- Genre: Crime drama; Psychological thriller;
- Directed by: Egor Baranov
- Starring: Alexander Petrov; Yevgeny Stychkin; Aleksei Serebryakov;
- Composer: Pavel Esenin
- No. of seasons: 1
- No. of episodes: 8

Production
- Producers: Alexander Tsekalo; Ruslan Sorokin; Ivan Samokhvalov;
- Running time: 50–52 minutes
- Production company: Sreda

Original release
- Network: Channel One
- Release: 30 March 2015

= Fartsa (TV series) =

Russian criminal TV drama

Fartsa (Фарца́) is a Russian criminal drama about fartsovka (a widespread phenomenon in the USSR from the 1950s-1980s).

In early 2017 Fartsa became one of the first Russian TV series to be sold to the world's largest American online video service, Netflix.

== Story ==
Kostya Germanov has lost badly at cards, and is heavily in debt to organized criminals. His three friends, Andrei, Boris and Sanya, decide to help Kostya. The four friends are forced to become speculators as it is the only way to help their friend.

==Cast==
- Alexander Petrov as Andrei Trofimov
- Philipp Gorenstein as Boris Zeller
- Yevgeny Stychkin as Maksim Pontonov (Pont)
- Zoya Berber as Nadya Vostrikova
- Aleksei Serebryakov as German Vostrikov
- Taisiya Vilkova as Zina Zeller
- Aleksandr Yatsenko as Sergei Zadorozhny
- Yekaterina Volkova as Valeria Lanskaya, editor of Yunost
- Lyudmila Arinina as grandma Rusha
- Daniil Strakhov as Gennady Shpalikov
- Yevgeny Tsyganov as Yan Rokotov

== Crew ==

- Editors — Maxim Urmanov, Dmitry Slyusarchuk, Sergey Akimov
- Second Director — Galina Strizhevskaya
- Second Operator — Artyom Ignatov
- Chief Editor — Olga Shentorovich
- Stunt Coordinator — Viktor Ivanov
- Production Designer — Sergey Tyrin
- Costume Designer — Ekaterina Dyminskaya
- Make-up Artist — Natalia Krymskaya
- Make-up — Olga Mironova
- Sound Producer — Valentin Shupenich

== Episodes ==
The premiere was broadcast March 30, 2015 on Russia's Channel One.

| No. | Title |
| 12 | "Episodes 1-2" |
The series is set in 1961, Moscow, in the epoch of Gagarin and space exploration.

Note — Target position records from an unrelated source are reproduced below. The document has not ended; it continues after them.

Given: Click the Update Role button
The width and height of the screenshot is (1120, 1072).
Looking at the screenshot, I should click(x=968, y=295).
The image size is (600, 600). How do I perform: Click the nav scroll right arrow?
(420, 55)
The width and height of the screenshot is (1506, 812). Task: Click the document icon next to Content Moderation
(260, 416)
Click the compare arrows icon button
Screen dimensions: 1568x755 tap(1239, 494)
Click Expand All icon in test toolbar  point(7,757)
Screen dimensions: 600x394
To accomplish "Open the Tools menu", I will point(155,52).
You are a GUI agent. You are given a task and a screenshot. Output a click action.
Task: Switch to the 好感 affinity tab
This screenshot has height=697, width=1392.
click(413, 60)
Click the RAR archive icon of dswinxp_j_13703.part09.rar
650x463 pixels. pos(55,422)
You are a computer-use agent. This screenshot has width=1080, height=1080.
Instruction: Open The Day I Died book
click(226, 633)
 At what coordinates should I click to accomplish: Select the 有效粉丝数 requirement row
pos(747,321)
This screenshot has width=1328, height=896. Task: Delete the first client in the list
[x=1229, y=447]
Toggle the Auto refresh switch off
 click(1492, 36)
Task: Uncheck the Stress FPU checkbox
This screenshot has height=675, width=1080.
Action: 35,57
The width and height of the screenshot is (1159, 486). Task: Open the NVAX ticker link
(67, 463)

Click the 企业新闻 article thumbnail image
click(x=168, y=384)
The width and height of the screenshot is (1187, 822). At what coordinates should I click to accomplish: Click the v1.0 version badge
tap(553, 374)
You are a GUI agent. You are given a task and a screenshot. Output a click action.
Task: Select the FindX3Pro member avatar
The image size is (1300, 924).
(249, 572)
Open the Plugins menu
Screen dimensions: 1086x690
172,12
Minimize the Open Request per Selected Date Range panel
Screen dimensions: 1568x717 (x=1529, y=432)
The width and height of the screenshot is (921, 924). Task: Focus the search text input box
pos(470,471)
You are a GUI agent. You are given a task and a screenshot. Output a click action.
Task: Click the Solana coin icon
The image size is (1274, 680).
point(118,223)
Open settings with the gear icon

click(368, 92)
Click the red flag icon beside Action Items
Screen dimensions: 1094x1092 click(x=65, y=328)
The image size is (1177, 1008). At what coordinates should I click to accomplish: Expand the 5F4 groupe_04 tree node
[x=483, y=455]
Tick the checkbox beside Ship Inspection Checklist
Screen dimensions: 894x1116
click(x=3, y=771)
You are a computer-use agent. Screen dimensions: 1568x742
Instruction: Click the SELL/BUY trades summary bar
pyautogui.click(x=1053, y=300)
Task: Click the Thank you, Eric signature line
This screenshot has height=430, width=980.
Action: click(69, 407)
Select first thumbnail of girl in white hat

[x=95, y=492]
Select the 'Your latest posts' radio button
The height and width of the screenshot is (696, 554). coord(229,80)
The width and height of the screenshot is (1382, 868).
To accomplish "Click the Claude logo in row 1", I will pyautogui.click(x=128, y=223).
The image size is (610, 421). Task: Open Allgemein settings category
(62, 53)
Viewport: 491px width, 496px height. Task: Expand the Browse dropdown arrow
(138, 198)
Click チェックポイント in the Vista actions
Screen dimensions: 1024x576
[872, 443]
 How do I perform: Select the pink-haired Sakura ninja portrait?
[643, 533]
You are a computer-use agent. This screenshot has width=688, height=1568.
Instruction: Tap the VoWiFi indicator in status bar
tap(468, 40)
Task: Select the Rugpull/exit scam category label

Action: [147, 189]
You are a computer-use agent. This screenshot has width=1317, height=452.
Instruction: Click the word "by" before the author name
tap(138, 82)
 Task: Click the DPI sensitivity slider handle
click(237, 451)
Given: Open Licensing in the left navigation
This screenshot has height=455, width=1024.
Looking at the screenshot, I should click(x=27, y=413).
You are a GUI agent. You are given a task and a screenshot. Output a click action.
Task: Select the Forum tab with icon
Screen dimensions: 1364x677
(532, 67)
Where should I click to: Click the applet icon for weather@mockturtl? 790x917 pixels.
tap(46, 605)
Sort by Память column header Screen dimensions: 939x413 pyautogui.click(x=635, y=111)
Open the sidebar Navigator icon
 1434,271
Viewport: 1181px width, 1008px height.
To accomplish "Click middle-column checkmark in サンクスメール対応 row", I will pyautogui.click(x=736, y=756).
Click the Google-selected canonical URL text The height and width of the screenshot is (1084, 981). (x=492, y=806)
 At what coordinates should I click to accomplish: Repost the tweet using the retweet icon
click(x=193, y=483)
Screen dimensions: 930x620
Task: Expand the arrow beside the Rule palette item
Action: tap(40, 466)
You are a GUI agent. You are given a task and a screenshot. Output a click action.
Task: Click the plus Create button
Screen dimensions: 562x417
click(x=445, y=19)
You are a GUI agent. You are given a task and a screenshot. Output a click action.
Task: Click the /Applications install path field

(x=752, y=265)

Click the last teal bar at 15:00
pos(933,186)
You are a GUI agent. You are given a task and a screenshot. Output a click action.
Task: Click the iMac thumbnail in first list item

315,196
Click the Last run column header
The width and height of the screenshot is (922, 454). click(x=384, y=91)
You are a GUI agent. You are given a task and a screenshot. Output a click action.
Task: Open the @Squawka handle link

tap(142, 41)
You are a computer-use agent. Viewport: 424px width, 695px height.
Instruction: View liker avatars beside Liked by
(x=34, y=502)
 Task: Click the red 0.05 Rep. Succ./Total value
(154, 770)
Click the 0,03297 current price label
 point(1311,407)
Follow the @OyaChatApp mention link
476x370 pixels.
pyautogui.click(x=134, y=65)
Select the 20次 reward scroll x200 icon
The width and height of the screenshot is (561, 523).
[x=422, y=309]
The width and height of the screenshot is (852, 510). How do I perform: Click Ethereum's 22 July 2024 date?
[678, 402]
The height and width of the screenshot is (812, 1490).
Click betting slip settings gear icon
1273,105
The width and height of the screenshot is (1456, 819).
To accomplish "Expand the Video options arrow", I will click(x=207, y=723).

Novice writer Andrei, who has had a short story published in Yunost, returns to his hometown. He is met by his childhood friends. Soon all of them - Andrei, Boris, Sanya, and Kostya - become fartsovschiki. At the same time, they have a stormy personal life: Andrei is happy with his fiancée Nadya, Kostya is in love with Boris's sister Zina, and Boris is fascinated by the prostitute Tatyana that he meets at work. Nobody knows about Sanya's secret love. Andrei, with the help of Yanskoy's editor, Lanskaya, becomes the secretary of Mikhail Svetlov. After daring successful adventures, the guys come to the attention of the criminal overlord Pont.
| 3 | "Episode 3" |
At the music-lover Boris's suggestion, the friends start producing and marketing illegal copies of records made on X-rays. They decide to hide the money from their sales in the cell of the storage chamber. The friends clash with currency traders, to whom Kostya in also heavily in debt. To save everyone, someone must take the blame.
| 4 | "Episode 4" |
A year later, the friends reach a new level and begin to experiment with cinematographic equipment. The director of commissions, against whom the guys have compromising evidence, is forced to help them. Major Vostrikov, Nadi's father, starts on the trail of the daring fartsovshchiki, unaware that he is well acquainted with the organizer of transactions.
| 5 | "Episode 5" |
Andrei has had a long-standing affair with Lanskaya, but she chases him away: everything that he now writes is gray and inept. Andrei gets drunk and does not attach importance to the disappearance of Tatiana, who is to meet with a foreigner at the National hotel to receive money. Zina is called to help - she speaks English well.
| 6 | "Episode 6" |
The friends decide to divide their shared money and engage in fartsovka. Vostrikov's investigation is complete: he demands that Andrei write a full confession, but Nadya does not allow it. Andrei learns about the underground illegal gambling den run by Pont.
| 7 | "Episode 7" |
The friends gather in the garage to share the money. But the cache is empty. Everyone suspects Kostya. Sanya proposes to Nadya, to her surprise. Vostrikov raids Pont's underground gambling den, but only arrests one person.
| 8 | "Episode 8" |
Vostrikov releases Andrei on parole from the cells for one hour so that he can take care of something. Zina comes to Andrei in the cells and confesses that she loves him. Andrei's trial sees an unexpected witness.